If you’re vegan and feeling the urge to judge others or alienate yourself from the group/dancefloor, envision everyone as already vegan. Because it’s entirely possible that they will one day soon be. And while it may be a stretch to envision, you have to dream it before it can exist in physical form. (Not getting new agey here, this is how ideas generally manifest, isn’t it? ~Think up idea, idea happens.)
So let’s review what it means to be a snob.
A snob is someone who turns down connections. Vegans want to make connections. This is why they’re always around holding up signs and passing out leafleats and distributing food.
A snob is someone who thinks they’re superior. Vegans know they’re not. So they eat low, low, low, low, low, low, low on the food chain.
A snob is someone who wants to be exclusive, part of a subgroup, different. Vegans want a vegan world – they don’t want to do all this to simply keep witnessing atrocities happening every day. They want a nonviolent world where they can relax and garden.
Snobs are cutting edge and will always change their stripes to be ahead of the game. Vegans didn’t use animal products yesterday, and they won’t tomorrow. They’re not trying to one up you.
So, what’s that you’re saying giant elephant? That you probably shouldn’t say out loud but you can since you’re an awesome elephant? Veganism is for most people about morality. Shh! Don’t say it out loud. It’s elitist and judgy.
Vegans for the most part feel that going vegan is a form of progress for them. It’s an accomplishment. This does not necessarily mean that they judge you for not having chosen a vegan lifestyle. I want to say ‘yet’.
Honestly, vegans do believe that at some point, you will at least ponder the decision. Maybe not in this lifetime, but eventually. But for vegans who think like this, it’s no different than an adult looking at a child without judgment—they know that eventually, the child will grow up and become a better communicator with more refined ways of getting what they want. This is a nice way of explaining how vegans see carnists: the decision to consume animal products is NOT valid and equal, but is a decision based on an entirely different set of life experiences for each person, and people will face the decision at their own pace.
Some might find this inside info. offensive. “See! This is exactly why I hate vegans!” you might be thinking. But the metaphor of old vs young souls is a gentle way to put it.
What does a toddler do to get what it wants? Has a tantrum.
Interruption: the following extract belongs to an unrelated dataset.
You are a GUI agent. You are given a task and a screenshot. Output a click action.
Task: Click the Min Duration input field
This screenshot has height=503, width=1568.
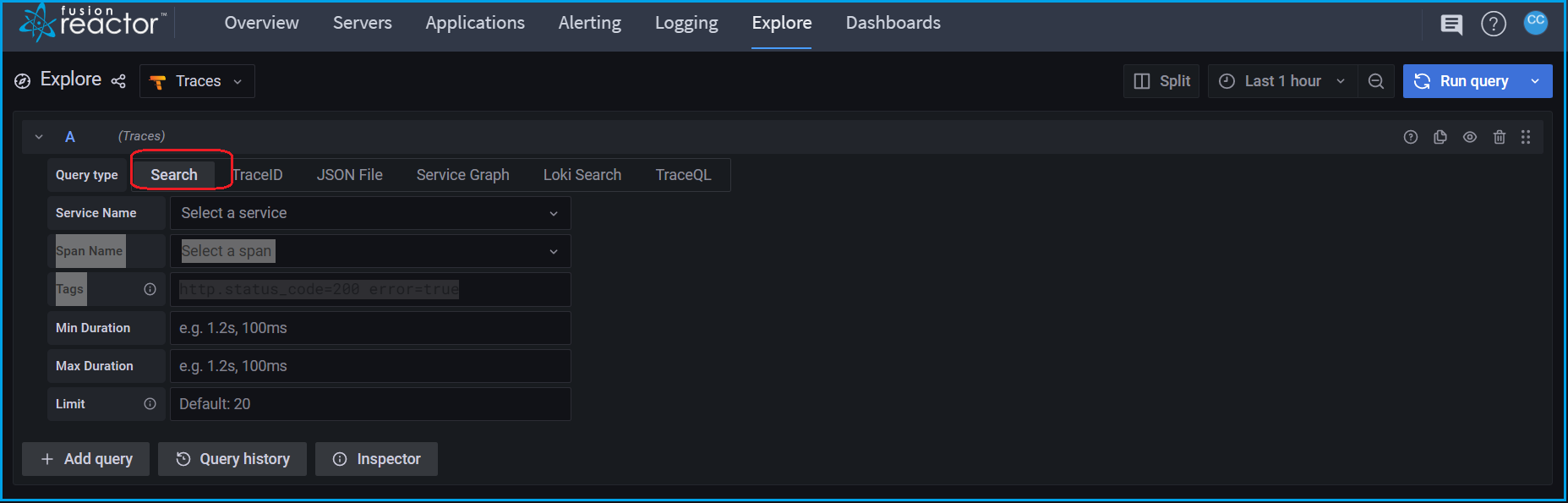370,328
What does an adult do to get what it wants? Something less violent.
Maturity, it seems, usually takes on the less violent form.
In comparison, what does a carnist do to nourish themselves? Pays someone to kill an animal for them, or spills the blood of an animal.
What does a vegan do to nourish themselves? Picks vegetation from the ground or a tree, or pays someone to do it.
To be fair, I think vegans do sometimes enjoy being outcasts and forget that the division between them and carnists is not a permanent one, a division that could change any day.
Vegans are, after all, totally imperfect humans. Not saints or nuns or goodie 2 shoes, and not aspiring to be. We may have grown past relying on animal products, but there are quadrillions of other ways left to grow.